The World Cup begins in 27 days' time. The countries' squads for the tournament had to be lodged with the International Cricket Council by last Wednesday.

In some ways, they may as well have been commanded to hand them over as they left the last tournament in the West Indies. Four years or a month, it makes little difference in arriving at the precise composition of the squad with every place covered.

England and Australia were both miffed, not to say mystified, at having to announce their 15 players so early. There were still six matches of the Commonwealth Bank Series to run, in which form and balance might easily have shifted.

Similarly, Pakistan and New Zealand, India and South Africa are both engaged in limited-overs series. It could be said that it is the same for all sides but that is hardly the point of the World Cup.

England's coach, Andy Flower, an equable man, barely sought to hide his irritation at having to name the cadre of players at such a distance and it certainly deprived Steve Davies of more opportunity to nail down the spot of wicketkeeper-batsman.

Harbouring doubts as they did, Flower and the other selectors felt they hadto act by reintroducing Matt Prior, but it is based on no more than a hunch. And there is no compelling reason for the regulation.

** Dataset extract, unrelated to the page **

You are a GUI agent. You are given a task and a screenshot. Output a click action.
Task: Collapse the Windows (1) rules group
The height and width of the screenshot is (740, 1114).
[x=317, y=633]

It is connected with marketing and programme publication but on a planet where instant communication is de rigueur, a lead time of the sort demanded by annuals cuts no ice.

The World is never-ending

As the World Cup gets closer – the ICC website is counting down the seconds – everyone is becoming twitchy. When an event is happening in the future, it is happening in the future and can take care of itself. But as it draws nearer, people are beginning to look closely at schedules and itineraries, and they do not like what they see.

The World Cup begins on 19 February in Dhaka and ends on 2 April in Mumbai, a durationof 43 days. England's participation begins on 22 February in Nagpur and they play the last of their six group matches 23 days later in Chennai against West Indies. For their fifth match, against Bangladesh, they take three flights to get from Chennai to Chittagong and another three to get back to Chennai for their seventh. By the end, everybody will have forgotten what they were doing at the start or where they were. It is a logistical nightmare.

Auctioning battle over KP bat

Kevin Pietersen can't do right for doing wrong. He has been auctioning one of his bats on eBay to raise funds for the Queensland Flood Relief Appeal. But some are having doubts.

It is not the bat with which Pietersen scored his 227 in the Second Test in Adelaide, but the blade with which he got a first-ball duck in the Third at Melbourne. It is a noble effort by Pietersen, who has been genuinely touched, but he has never recovered from giving away the bat with which he scored 158 against Australia at The Oval in 2005.

Fat not fit in county game

In discussing the continuing omission of Samit Patel from the England one-day side for too much fatness and not enough fitness, Andy Flower said others had been similarly indolent and overlooked.

He declined to name the guilty men but it was not a glowing advertisement for the county game.